Work order ▸
Repeat exactly, and only, the lines below starting at the line that contains "Viewport: 1546px width, 324px height." and ending at the line that contains "Set Zoom to Small", inclusive of both.

Data shown ▸
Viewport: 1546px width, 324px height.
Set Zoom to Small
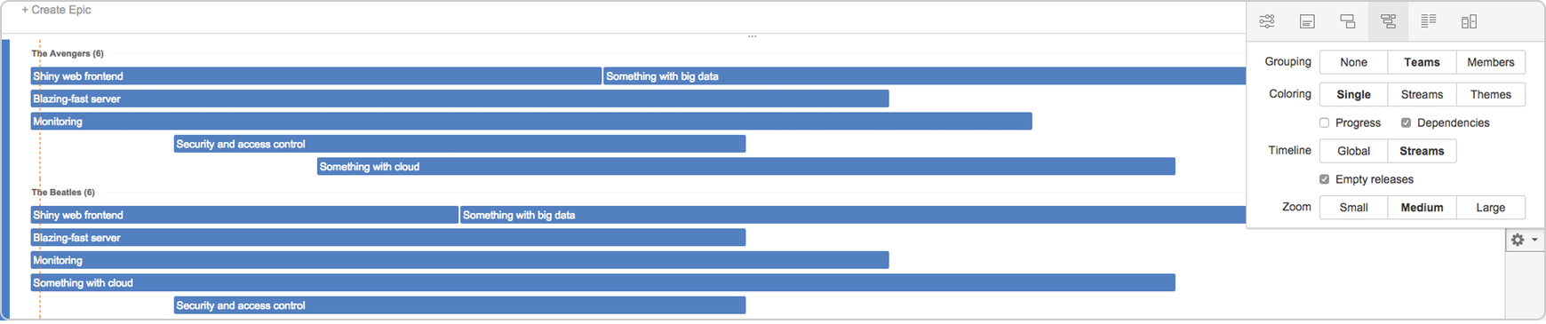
--
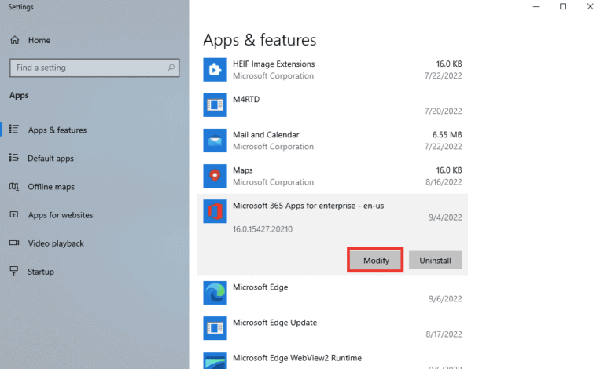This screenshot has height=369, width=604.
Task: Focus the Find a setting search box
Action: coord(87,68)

Your response ▸
Viewport: 1546px width, 324px height.
Set Zoom to Small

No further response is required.